Aemona amathusia, the yellow dryad, is a butterfly found in Asia that belongs to the Morphinae subfamily of the brush-footed butterflies family.
Two geographical races of this have been discovered, namely amathusia Hew. from North India, probably first obtained from Bhutan, and more recently found in Assam. Hewitson's figure refers to the dry season form; male upper surface yellow with a red-brown longitudinal line beyond the cell, which crosses both wings, and with a dentate submarginal band on the hindwings. Under side with a small white ocellus in the anal angle of the forewing, and six tiny ocelli in the submarginal area of the hindwing. female with blackish apex and lighter ochre-yellow median area on the forewings, also broader red-brown longitudinal bands on the underside. — peali Wood-Mas. considered by Doherty to be the wet season form, and he is probably right in this, for the rounder wings and more prominent eye-spots, which also show through above and are distinctly black centred, form the only differentiating characters, peali has hitherto been observed only in Upper Assam.

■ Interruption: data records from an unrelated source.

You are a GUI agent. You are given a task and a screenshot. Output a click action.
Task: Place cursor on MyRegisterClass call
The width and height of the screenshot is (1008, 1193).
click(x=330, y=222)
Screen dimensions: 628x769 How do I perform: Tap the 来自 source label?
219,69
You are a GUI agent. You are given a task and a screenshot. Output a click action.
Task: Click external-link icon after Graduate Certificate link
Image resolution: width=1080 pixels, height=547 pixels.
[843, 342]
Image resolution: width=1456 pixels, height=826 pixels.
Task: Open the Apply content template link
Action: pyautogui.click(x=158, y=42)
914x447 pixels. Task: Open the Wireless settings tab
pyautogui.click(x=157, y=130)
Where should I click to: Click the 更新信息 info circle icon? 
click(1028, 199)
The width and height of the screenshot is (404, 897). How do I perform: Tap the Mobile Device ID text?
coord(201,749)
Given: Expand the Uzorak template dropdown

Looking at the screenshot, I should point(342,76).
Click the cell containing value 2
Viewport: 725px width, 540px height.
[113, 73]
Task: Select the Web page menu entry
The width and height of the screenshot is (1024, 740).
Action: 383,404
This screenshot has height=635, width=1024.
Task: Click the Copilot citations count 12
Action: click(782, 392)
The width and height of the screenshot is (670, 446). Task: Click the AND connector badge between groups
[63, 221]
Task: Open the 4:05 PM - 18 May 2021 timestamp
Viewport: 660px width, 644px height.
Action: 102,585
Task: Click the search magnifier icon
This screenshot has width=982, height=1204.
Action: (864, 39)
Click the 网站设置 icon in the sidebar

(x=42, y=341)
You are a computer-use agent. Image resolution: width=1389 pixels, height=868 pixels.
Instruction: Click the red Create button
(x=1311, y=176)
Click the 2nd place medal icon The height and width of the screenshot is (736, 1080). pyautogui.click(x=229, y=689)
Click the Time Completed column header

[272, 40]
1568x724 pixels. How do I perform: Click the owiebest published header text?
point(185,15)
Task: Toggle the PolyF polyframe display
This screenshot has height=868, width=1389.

Flies in September to December, whereas amathusia is known also from the Khasia-, Garo- and Naga Hills. oberthuri Stich. is the rare west-Chinese local form and considerably darker than the Himalaya race.

Distribution

In South Asia the yellow dryad ranges from Sikkim, Bhutan, Assam, Manipur onto northern Myanmar. It also occurs in Vietnam and western China.
A related species, the white dryad, is found in South-East Asia.

Status

In 1932, William Harry Evans wrote that it was rare in its Indian range.